As a bustling, humming Mumbai either hovers in the backdrop, or consumes the frame in its entirety, All We Imagine As Light becomes about the difficulty of loving places and people, and the implications of leaving them.
As a bustling, humming Mumbai either hovers in the backdrop, or consumes the frame in its entirety, All We Imagine As Light becomes about the difficulty of loving places and people, and the implications of leaving them. But at its core, it's about the multifaceted nature of Indian women's desires—personal, sexual, emotional, political—and the dynamic ways in which these lived experiences bleed into one another, and cross-pollinate between friends and loved ones; if life in India is a Matrix-like illusion, Kapadia thoughtfully unpacks its code, with a mind to rewrite it.
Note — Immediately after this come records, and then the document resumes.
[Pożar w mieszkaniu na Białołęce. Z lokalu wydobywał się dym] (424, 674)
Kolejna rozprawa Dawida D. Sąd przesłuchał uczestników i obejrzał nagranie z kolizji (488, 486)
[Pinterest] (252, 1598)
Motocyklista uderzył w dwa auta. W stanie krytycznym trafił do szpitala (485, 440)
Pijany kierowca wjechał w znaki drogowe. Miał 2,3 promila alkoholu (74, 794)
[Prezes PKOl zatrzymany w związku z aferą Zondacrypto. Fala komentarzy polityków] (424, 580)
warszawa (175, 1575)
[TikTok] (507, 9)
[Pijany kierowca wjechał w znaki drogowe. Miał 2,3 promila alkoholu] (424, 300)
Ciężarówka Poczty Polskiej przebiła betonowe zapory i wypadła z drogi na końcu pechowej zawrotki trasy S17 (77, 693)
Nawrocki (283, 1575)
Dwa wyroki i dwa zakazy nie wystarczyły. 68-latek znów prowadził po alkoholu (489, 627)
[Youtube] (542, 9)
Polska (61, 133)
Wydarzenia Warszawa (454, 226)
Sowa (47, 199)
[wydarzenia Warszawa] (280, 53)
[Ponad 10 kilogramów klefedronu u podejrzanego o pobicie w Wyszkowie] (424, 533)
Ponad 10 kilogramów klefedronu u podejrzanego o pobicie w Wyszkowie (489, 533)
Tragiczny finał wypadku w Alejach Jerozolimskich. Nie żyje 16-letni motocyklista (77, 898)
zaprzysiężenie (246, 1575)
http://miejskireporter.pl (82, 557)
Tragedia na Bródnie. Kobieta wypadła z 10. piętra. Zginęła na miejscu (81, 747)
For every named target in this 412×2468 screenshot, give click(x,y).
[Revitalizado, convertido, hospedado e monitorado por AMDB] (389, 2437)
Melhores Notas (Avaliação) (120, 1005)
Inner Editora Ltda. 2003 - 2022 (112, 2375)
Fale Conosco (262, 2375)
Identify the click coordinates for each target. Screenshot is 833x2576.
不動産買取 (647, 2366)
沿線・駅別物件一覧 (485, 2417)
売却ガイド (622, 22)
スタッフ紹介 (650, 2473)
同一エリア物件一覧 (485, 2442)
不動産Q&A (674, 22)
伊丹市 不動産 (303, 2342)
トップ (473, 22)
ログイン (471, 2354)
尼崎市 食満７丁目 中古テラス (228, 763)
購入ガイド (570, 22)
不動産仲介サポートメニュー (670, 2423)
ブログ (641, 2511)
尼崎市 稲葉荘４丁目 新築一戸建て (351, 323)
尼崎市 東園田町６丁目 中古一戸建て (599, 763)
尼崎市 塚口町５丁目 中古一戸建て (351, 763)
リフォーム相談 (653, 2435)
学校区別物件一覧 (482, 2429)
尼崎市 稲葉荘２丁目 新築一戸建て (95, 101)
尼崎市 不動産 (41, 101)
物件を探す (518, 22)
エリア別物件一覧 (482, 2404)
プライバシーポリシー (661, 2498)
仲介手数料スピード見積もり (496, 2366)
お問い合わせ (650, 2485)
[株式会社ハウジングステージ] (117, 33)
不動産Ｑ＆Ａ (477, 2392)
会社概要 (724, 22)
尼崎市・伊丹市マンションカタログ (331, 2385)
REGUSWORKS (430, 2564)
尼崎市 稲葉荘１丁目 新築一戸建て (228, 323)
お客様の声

Few scenes in recent years have been as stirringly, piercingly effective as those in which Anu and Prabha, whether through scant dialogue or complete lack thereof, express their desires either through acts of physical touch, or through dreamlike personal longing—on which the camera lingers until these vital images leap off the screen. It makes light so real you can touch it.
All We Imagine As Light has been acquired by Sideshow and Janus Films for U.S. distribution this year.